海外経済は、高い金利の中で景気動向が不透明な状況が続いております。米国では、インフレ率はやや低下したものの、依然として高水準を維持しております。一方でGDP成長率は鈍化がみられ、住宅投資は減少傾向に、設備投資も横ばいとなり、景気の減速が明らかになりました。中国では、コロナ後の景気回復が想定通りに進まず、GDP成長率が下方修正されました。米中の緊張も継続しており、景気は停滞しております。
このような経済状況にあって、工作機械受注は内需で減少となり4-6月は前年同期比25.4%減、外需では同15.9%減となりました。また、鉱工業生産指数には緩やかな持ち直しの動きがみられ、4-6月は同0.9%増となりました。建設関連では、建築着工床面積が4-6月は同11.1%減、新築住宅戸数が4-6月は4.7%減となりました。
当社グループは、「感動提案で今を拓き、変化の先まで伴走する。」を日々果たすべき使命とし、10年後のありたい姿から遡って2026年度までの中期経営計画「UNISOL」を策定しております。2023年度は、1stステージの2年目であり、基盤構築を行い、成長軌道へ回帰する年としております。統合シナジーの早期具現化やプラットフォームの充実、戦略分野への注力を行ってまいります。
4月には、当社グループ会社と株式会社マツハシ冷熱による合弁会社設立を開示いたしました。エムタス・レフ株式会社を設立し、CO2冷凍機の輸入販売事業に本格参入いたします。ゼロカーボンの潮流をふまえ、環境問題の解消にも積極的に取り組んでまいります。なお、エムタス・レフ株式会社は、非連結子会社となります 。

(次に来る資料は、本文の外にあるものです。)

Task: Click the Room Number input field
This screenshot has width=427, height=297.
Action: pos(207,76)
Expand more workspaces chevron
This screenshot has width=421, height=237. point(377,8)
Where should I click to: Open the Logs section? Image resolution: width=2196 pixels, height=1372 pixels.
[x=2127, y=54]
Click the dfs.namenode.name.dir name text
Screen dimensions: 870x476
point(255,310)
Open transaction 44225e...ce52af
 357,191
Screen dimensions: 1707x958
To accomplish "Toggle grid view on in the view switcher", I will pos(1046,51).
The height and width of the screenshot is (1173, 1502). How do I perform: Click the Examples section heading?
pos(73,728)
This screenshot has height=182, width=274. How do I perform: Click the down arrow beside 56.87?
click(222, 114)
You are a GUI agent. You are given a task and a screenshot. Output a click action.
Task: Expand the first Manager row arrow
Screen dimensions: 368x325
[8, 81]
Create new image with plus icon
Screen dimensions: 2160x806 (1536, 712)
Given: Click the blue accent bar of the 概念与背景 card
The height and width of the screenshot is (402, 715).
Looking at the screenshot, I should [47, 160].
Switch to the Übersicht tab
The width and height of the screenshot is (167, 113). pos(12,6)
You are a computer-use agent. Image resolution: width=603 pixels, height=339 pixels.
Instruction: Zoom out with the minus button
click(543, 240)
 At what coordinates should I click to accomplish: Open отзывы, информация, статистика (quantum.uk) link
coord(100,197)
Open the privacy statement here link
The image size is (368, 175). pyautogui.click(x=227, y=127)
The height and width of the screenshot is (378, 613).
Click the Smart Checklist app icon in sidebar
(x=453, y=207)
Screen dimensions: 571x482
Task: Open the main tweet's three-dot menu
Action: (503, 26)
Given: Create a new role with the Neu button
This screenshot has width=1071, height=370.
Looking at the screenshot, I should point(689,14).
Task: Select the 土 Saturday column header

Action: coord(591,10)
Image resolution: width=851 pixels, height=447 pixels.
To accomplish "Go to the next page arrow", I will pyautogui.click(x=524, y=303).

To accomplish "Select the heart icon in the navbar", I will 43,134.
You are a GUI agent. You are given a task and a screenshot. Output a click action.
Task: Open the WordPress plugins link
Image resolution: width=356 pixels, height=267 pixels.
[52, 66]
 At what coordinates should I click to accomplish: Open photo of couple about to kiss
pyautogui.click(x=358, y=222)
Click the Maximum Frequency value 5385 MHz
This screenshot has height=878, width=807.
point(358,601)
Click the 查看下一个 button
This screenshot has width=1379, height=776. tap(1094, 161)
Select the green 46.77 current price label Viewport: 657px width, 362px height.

また、7月には当社グループ会社によるナブテスコ株式会社の完全子会社であるティーエス プレシジョン株式会社の子会社化を開示いたしました。当社グループが目指す「商社機能とメーカー機能を一体化したエンジニアリングチェーン」の構築、及び中長期戦略としてのEV関連分野への展開を進める上で同社は重要な役割を果たすものと判断いたしました。
a.財政状態
(総資産)
当第2四半期連結会計期間末の総資産は、前連結会計年度末に比べ2,410百万円減少し、120,504百万円となりました。この主な要因は、現金及び預金の増加1,285百万円、受取手形及び売掛金の減少2,185百万円、商品及び製品の減少393百万円、その他流動資産の減少3,371百万円等により流動資産が4,317百万円減少したことによります。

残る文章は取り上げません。